Given the enabled conditions for each option, we now create a series of DBNOption objects, one for each option. The DBNOption requires the name of the option, the file path for the transition and reward DBNs, the list of state factors, and the enabled condition:

sf_list = [loc_sf] + door_sfs

option_names = [
    "e12",
    "e14",
    "e58",
    "e78",
    "e13",
    "e36",
    "e68",
    "e25",
    "e47",
    "e26",
    "e35",
    "e46",
    "e37",
    "e23",
    "e34",
    "e56",
    "e67",
    "check_door",
    "open_door",
]

option_list = []
for option in option_names:
    print("Reading in option: {}".format(option))
    t_path = "../data/fake_museum/{}_transition.bifxml".format(option)
    r_path = "../data/fake_museum/{}_reward.bifxml".format(option)
    option_list.append(
        DBNOption(
            option, t_path, r_path, sf_list, _get_enabled_cond(sf_list, option)
        )
    )

We now have a set of DBNOptions learned from data which capture the transition and reward dynamics for a set of robot actions. This concludes the tutorial on how to learn a set of options from simulation data.

But we can go one step further. given the option_list above, we can now synthesise the refined BT similar to the previous tutorial. Recall that the robot must minimise the expected time to reach the goal. To plan using our learned options, we first define our initial state, which captures the robot at node v₁ with no knowledge of the doors. We then define a goal condition which is satisfied when the robot reaches node v₈. We then call synthesise_bt_from_options as in the previous tutorial:

# Define the initial state
init_state_dict = {sf: "unknown" for sf in door_sfs}
init_state_dict[loc_sf] = "v1"
init_state = State(init_state_dict)

# Add a goal label
labels = [Label("goal", EqCondition(loc_sf, "v8"))]
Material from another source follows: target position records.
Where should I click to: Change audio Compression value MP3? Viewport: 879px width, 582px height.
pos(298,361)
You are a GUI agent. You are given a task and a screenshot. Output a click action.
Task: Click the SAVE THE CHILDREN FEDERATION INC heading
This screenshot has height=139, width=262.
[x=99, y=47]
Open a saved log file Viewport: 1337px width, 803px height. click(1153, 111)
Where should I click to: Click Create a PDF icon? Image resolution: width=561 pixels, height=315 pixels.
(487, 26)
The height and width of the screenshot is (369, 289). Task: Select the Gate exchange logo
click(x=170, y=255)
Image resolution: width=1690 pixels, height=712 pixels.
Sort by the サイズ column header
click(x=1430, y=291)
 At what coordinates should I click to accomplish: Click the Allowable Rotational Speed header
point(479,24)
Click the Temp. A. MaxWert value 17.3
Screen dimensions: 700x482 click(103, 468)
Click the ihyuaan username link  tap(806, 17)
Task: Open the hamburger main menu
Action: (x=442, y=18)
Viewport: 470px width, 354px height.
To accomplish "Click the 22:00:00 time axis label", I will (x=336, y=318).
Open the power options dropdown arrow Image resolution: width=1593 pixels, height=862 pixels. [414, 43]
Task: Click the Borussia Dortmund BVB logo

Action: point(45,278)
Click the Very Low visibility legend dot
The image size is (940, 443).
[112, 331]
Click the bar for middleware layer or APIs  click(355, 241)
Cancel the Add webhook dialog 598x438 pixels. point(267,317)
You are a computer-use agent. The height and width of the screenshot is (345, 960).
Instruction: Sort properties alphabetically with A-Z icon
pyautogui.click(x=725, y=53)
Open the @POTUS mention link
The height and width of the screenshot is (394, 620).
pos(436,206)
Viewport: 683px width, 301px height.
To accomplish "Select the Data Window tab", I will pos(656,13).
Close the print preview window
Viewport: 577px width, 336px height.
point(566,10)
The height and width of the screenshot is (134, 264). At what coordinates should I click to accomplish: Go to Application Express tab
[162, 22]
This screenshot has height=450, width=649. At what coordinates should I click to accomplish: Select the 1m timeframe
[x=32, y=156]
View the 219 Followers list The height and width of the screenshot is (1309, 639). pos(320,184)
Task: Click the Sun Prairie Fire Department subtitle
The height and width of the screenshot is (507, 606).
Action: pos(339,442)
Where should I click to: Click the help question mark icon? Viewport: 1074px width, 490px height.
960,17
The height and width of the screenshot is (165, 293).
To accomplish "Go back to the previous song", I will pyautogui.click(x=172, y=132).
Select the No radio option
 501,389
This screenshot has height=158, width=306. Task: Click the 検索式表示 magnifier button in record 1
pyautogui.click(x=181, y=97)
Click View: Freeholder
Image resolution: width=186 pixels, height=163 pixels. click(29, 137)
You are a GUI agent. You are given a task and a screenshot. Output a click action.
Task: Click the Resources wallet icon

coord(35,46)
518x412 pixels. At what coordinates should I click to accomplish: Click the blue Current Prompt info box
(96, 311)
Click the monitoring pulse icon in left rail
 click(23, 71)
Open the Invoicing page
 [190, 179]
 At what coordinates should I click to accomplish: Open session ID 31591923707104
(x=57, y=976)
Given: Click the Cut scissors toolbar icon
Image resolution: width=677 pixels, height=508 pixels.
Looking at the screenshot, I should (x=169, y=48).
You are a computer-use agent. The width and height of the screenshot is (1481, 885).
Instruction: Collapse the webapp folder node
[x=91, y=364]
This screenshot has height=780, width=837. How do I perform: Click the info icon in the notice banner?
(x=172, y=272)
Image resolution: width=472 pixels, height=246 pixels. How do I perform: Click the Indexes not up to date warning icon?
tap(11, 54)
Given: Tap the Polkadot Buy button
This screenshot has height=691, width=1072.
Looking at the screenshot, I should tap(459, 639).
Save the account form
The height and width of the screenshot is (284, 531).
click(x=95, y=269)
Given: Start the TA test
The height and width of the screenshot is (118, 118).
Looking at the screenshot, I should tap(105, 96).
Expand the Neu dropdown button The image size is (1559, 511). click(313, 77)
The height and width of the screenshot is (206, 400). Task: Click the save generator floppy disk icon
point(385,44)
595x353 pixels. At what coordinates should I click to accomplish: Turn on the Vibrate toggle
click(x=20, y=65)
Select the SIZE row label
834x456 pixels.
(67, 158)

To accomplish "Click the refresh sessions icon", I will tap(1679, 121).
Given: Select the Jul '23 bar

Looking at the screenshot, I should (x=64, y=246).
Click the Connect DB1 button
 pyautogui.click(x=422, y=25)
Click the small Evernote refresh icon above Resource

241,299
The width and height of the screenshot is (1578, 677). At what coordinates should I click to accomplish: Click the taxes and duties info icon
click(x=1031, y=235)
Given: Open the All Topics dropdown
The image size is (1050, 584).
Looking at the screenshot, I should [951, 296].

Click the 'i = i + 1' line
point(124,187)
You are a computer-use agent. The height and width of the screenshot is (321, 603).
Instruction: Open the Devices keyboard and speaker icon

synthesise_bt_from_options(
    sf_list,
    option_list,
    labels,
    initial_state=init_state,
    prism_prop='Rmin=?[F "goal"]',
    default_action="idle",
    out_file="/tmp/bt.xml",
)

This concludes the extended version of this tutorial. Note that the BT output by synthesise_bt_from_options cannot currently be directly executed by BehaviorTree.cpp. This will be addressed in the next release.